Goal of the exercise ▸ Print verbatim the lines of the material below, starting at the line that contains "The image size is (641, 395)." and ending at the line that contains "pyautogui.click(x=677, y=232)", with both of those lines included.

Material for the task ▸
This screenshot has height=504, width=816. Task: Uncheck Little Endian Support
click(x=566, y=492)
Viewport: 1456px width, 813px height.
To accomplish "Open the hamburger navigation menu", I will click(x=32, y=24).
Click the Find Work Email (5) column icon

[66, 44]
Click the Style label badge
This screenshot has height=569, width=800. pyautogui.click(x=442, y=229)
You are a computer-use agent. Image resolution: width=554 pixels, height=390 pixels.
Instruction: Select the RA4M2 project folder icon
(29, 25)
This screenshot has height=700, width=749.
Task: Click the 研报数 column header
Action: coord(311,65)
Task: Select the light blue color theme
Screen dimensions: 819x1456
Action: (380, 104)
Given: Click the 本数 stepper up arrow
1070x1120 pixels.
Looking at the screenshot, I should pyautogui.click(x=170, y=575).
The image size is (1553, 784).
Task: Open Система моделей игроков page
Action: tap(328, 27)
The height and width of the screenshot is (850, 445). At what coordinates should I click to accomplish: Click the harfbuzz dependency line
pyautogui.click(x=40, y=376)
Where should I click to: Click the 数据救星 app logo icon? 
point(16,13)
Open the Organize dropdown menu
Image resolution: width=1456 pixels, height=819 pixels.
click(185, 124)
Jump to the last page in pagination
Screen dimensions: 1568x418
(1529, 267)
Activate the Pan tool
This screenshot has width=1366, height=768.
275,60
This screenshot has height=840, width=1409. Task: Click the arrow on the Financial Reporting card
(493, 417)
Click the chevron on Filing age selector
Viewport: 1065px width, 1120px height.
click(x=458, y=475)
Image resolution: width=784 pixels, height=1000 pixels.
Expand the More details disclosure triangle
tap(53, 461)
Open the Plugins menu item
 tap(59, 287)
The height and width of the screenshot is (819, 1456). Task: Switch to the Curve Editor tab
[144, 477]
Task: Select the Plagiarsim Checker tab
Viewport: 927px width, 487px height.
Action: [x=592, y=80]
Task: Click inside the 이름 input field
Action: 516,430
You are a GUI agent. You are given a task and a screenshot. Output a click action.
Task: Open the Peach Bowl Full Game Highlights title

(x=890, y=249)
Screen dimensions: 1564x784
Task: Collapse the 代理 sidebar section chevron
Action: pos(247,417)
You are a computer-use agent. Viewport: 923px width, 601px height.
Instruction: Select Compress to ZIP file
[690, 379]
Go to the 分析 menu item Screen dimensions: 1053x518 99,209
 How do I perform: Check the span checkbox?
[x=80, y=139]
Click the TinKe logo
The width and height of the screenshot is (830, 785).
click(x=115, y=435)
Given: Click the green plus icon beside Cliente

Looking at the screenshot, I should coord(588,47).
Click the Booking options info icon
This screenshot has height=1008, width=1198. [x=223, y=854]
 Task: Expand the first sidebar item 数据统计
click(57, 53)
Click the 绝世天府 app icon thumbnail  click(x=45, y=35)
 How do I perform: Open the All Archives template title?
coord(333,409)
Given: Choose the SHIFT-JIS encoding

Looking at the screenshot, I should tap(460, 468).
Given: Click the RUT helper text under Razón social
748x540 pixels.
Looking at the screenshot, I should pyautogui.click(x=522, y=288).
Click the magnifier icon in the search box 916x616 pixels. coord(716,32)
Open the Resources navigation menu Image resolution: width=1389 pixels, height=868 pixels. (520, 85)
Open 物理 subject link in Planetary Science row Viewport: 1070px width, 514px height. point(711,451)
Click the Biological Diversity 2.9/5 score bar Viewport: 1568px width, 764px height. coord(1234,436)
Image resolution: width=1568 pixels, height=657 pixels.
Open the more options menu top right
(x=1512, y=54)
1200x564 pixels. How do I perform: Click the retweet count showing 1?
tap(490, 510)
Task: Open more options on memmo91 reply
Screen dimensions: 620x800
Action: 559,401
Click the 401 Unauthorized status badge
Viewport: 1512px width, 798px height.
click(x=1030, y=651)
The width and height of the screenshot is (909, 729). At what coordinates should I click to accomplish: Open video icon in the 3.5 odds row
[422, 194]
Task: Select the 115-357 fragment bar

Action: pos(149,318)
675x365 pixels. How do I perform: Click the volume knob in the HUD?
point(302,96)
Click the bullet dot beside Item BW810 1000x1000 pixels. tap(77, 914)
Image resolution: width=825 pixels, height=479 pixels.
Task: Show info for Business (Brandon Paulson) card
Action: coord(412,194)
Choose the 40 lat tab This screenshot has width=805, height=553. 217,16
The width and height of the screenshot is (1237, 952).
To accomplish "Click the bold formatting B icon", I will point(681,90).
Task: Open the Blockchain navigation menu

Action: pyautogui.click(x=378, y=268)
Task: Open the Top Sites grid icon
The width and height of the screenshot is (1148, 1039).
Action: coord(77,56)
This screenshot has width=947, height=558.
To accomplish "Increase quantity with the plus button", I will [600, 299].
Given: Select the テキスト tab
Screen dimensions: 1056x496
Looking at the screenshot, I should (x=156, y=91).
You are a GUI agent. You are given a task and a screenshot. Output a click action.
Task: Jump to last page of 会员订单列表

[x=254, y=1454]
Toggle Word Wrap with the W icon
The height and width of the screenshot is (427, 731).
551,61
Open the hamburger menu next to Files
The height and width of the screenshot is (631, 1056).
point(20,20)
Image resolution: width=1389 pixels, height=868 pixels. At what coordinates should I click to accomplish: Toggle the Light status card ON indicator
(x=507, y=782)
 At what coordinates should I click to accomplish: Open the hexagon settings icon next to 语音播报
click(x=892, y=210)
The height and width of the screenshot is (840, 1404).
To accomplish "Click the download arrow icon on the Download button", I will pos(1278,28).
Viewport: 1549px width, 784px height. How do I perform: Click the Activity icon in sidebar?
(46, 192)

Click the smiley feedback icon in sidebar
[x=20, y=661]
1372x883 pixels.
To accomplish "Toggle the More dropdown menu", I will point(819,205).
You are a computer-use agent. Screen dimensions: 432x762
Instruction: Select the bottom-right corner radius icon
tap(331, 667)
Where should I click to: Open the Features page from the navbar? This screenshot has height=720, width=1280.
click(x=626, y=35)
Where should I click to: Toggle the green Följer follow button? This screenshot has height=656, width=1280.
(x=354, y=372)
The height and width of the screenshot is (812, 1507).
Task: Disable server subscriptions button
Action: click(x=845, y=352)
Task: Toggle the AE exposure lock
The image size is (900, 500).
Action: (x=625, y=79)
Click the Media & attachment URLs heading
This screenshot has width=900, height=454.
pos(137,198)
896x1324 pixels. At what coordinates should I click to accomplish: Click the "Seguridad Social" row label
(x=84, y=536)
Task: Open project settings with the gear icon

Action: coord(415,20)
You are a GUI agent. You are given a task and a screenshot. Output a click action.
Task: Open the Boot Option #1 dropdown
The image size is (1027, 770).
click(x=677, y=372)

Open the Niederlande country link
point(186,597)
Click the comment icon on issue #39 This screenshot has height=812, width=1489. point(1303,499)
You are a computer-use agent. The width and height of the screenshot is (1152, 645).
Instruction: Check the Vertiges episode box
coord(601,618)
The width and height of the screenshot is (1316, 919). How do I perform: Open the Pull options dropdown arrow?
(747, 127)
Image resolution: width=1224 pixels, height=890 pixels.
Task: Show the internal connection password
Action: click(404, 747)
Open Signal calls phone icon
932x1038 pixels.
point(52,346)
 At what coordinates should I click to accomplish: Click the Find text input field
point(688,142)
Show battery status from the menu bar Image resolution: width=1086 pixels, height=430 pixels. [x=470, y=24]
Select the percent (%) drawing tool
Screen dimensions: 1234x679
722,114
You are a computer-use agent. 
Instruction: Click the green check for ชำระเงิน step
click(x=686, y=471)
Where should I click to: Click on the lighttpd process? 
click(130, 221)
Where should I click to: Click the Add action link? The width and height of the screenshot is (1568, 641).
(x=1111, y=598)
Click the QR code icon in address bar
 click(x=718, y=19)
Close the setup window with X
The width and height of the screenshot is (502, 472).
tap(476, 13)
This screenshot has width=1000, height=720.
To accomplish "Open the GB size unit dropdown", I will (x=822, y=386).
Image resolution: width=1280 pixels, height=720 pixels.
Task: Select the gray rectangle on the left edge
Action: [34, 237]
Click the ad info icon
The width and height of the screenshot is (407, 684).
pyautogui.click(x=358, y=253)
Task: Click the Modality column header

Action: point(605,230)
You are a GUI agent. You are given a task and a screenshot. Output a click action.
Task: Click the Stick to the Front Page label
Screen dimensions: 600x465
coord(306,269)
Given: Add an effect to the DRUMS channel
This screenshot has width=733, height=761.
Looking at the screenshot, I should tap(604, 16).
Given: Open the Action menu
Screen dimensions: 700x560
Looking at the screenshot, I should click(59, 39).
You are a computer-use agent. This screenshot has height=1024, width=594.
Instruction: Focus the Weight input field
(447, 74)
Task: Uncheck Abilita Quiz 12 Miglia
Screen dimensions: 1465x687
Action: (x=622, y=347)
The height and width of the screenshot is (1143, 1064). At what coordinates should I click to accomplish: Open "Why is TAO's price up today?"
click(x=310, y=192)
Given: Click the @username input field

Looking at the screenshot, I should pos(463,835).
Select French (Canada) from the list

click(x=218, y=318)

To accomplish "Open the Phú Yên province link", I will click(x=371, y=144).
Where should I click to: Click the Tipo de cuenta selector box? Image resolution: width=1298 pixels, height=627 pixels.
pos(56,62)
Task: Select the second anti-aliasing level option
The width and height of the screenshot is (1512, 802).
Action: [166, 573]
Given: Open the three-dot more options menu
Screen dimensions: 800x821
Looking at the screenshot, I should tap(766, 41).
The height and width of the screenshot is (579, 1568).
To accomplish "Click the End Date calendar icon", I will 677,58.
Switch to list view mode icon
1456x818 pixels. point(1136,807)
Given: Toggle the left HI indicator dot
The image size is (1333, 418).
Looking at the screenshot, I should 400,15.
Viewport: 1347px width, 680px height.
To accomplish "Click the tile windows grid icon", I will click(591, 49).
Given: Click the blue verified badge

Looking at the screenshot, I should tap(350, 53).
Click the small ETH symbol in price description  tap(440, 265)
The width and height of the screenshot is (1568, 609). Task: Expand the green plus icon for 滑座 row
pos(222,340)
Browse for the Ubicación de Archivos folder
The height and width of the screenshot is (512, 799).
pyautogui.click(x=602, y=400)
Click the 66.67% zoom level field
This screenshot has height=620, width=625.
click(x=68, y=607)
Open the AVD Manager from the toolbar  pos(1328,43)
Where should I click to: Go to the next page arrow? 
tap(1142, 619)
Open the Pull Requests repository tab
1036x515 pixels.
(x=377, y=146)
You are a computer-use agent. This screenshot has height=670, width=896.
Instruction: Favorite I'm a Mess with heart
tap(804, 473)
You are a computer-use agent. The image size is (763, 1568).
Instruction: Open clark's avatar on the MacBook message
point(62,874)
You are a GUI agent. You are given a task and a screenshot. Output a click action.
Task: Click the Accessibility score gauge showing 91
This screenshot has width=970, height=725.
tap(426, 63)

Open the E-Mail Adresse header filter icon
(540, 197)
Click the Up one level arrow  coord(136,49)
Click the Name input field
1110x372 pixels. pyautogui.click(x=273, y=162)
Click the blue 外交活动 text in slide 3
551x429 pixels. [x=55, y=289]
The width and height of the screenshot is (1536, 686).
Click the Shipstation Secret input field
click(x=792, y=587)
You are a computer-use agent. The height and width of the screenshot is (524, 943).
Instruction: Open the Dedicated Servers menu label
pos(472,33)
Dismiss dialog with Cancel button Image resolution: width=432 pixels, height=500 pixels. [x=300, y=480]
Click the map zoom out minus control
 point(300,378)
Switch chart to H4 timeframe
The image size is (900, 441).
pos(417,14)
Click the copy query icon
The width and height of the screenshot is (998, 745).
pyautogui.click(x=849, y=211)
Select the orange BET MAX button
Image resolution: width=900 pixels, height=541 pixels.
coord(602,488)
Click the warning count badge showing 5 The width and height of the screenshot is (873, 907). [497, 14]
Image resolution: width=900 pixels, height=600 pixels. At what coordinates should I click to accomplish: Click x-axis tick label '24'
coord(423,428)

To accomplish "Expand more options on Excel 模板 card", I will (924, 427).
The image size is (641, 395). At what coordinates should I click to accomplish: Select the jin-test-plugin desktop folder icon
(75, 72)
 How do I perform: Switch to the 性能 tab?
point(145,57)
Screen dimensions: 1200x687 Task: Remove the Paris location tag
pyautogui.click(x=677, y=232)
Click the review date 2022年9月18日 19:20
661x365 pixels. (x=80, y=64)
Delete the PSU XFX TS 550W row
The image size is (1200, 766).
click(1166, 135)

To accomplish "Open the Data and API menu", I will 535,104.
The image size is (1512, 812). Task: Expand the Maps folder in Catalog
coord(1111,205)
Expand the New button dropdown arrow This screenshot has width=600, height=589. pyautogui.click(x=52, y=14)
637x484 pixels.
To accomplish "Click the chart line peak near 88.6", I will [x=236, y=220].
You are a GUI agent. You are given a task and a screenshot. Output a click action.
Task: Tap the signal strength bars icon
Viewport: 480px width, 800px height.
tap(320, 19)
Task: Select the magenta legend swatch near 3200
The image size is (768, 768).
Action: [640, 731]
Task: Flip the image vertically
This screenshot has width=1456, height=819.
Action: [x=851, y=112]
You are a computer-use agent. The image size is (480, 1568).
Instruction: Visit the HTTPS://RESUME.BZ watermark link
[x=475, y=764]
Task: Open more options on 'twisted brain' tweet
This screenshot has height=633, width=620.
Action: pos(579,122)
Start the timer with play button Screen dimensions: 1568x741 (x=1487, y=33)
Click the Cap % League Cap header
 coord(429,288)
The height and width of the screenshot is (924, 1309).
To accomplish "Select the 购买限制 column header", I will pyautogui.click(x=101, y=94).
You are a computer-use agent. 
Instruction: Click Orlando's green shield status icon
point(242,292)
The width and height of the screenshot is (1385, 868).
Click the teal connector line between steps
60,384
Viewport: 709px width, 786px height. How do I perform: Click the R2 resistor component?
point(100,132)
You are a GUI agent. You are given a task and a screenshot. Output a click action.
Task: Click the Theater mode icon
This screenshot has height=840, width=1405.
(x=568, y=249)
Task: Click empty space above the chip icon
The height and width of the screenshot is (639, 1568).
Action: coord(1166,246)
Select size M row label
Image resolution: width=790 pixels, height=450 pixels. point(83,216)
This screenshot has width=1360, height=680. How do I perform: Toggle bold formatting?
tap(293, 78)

Answer in full ▸
The image size is (641, 395). At what coordinates should I click to accomplish: Select the jin-test-plugin desktop folder icon
(75, 72)
 How do I perform: Switch to the 性能 tab?
point(145,57)
Screen dimensions: 1200x687 Task: Remove the Paris location tag
pyautogui.click(x=677, y=232)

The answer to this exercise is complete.